Les communistes, par la voix de Fabien Gay, ont eux pointé les interrogations sur le financement de ce chantier colossal. « Votre texte reste flou et laisse planer le doute sur la capacité réelle à relancer cette filière stratégique, c’est inacceptable. » Favorable avec l’objectif d’un mix énergétique équilibré, le sénateur de Seine-Saint-Denis a néanmoins critiqué la « vision libérale » de la stratégie gouvernementale, délaissant selon lui la protection des consommateurs et une vision d’un grand service public de l’énergie.
Miser sur le nucléaire revient à « jouer à la roulette russe », selon l’écologiste Yannick Jadot
Le jugement le plus sévère est venu du groupe écologiste. Dans le domaine des énergies renouvelables, « les filières françaises évitent le moratoire », a relevé le sénateur Yannick Jadot. Mais l’ancien candidat à l’élection présidentielle note que leur déploiement est « ralenti ». « Cette PPE, il faut quand même le dire, c’est d’abord un pari impossible. Celui d’une relance tous azimuts du nucléaire […] Miser l’essentiel de notre avenir énergétique sur une seule technologie, c’est quand même jouer à la roulette russe », a-t-il mis en garde, dénonçant « la force de frappe du lobby » du secteur.
De l’autre côté de l’hémicycle, le groupe des Indépendants « reste sur sa faim », et a formulé des réserves allant dans le sens opposé. « Les ajustements demeurent dérisoires. Nous avons donc été entendus sur le besoin, mais pas écoutés sur le montant des baisses nécessaires. Le développement des énergies renouvelables doit être économiquement soutenable », a plaidé Marc Laménie, membre du parti Horizons.
Globalement, une majorité assez forte a reconnu que le texte était « équilibré ». François Patriat, pour le groupe du Rassemblement des démocrates, progressistes et indépendants (RDPI), a salué un texte qui marche « sur deux jambes ». « Pendant trop longtemps, nous nous sommes livrés à une opposition stérile et dogmatique entre le nucléaire et les énergies renouvelables ! »
« Croire que de nouveaux groupes de travail suffiront serait illusoire », s’inquiète Patrick Chauvet (Union centriste)
S’ils ont jugé que l’option de programmation retenue était « équilibrée », les socialistes ont déploré un texte « minimaliste ». « Elle prend acte des surcapacités de production au regard d’un rythme d’électrification trop lent », a résumé Franck Montaugé, mettant en doute l’ambition des politiques publiques, pour traduire les arbitrages énergétiques. « Les difficultés de déploiement de Ma Prime Rénov’ et le marché du véhicule électrique interrogent sur la capacité financière de l’Etat à soutenir ces programmes dans la durée », a-t-il épinglé.
Là aussi, plus d’un groupe a mis le doigt sur la lente électrification des usages dans le pays, ce qui a parfois été qualifié de « point d’achoppement », comme à l’Union centriste. « Produire plus d’électricité ne suffira pas, si nous ne savons pas la consommer.
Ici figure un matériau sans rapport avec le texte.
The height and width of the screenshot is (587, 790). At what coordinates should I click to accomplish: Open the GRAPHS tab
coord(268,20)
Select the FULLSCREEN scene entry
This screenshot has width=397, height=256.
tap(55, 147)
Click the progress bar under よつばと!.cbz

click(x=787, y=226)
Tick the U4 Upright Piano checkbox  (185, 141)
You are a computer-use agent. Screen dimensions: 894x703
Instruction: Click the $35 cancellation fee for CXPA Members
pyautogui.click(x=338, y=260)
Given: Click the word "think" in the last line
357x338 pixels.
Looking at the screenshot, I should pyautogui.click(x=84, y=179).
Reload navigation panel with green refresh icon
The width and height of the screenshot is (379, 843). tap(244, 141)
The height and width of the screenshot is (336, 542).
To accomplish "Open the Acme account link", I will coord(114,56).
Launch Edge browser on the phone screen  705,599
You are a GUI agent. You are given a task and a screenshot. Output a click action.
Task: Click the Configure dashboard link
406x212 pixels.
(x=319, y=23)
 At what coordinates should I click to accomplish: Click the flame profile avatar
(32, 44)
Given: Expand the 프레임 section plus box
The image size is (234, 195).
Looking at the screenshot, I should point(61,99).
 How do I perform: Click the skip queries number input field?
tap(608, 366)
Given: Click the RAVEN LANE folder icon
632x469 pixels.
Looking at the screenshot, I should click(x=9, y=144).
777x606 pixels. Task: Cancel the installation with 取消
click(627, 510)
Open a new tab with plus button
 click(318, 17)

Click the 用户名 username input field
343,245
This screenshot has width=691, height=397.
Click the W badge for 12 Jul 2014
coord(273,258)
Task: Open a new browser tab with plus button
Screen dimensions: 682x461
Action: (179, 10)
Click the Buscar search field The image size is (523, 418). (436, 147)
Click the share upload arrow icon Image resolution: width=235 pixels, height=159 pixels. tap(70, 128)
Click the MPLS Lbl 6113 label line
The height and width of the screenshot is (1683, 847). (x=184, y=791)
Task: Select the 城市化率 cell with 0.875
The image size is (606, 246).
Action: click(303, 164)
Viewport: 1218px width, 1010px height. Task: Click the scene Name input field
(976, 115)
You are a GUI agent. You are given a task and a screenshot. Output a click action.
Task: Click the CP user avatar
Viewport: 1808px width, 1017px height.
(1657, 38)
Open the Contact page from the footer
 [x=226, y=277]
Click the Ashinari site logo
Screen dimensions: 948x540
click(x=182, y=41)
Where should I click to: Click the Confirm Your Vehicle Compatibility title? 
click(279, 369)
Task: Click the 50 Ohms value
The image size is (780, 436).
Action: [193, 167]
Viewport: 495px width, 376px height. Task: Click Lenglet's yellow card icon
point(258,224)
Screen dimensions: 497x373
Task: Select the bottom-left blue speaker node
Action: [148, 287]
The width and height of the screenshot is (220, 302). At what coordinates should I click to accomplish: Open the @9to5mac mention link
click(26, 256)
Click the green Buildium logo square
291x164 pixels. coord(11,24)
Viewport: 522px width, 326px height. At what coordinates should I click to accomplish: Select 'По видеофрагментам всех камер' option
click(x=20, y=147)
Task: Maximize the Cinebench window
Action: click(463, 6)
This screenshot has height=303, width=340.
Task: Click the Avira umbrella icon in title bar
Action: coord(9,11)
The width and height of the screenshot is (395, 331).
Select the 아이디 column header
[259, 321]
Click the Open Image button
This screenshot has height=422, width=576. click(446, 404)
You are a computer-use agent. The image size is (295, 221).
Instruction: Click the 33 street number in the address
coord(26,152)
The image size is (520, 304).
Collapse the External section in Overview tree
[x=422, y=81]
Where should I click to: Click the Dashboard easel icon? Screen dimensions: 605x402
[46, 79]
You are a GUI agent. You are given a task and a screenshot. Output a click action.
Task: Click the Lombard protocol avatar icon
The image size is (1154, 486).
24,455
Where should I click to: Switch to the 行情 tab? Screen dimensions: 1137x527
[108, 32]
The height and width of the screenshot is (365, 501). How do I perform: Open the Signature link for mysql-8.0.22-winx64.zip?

Nous ne pouvons plus nous satisfaire d’une posture qui manque d’ambition, où l’accumulation de rapports tient lieu d’action », a déploré leur orateur Patrick Chauvet.
Sur ce sujet de l’électrification des usages, Roland Lescure a annoncé le lancement de quatre groupes de travail, portant sur l’industrie et l’artisanat, le numérique, les transports et le logement. « Vous y serez donc étroitement associés. L’objectif est que ce plan soit annoncé dès le printemps avec des mesures concrètes, activables, et sans délai », s’est-il engagé. « Croire que de nouveaux groupes de travail suffiront serait illusoire », a répliqué Patrick Chauvet.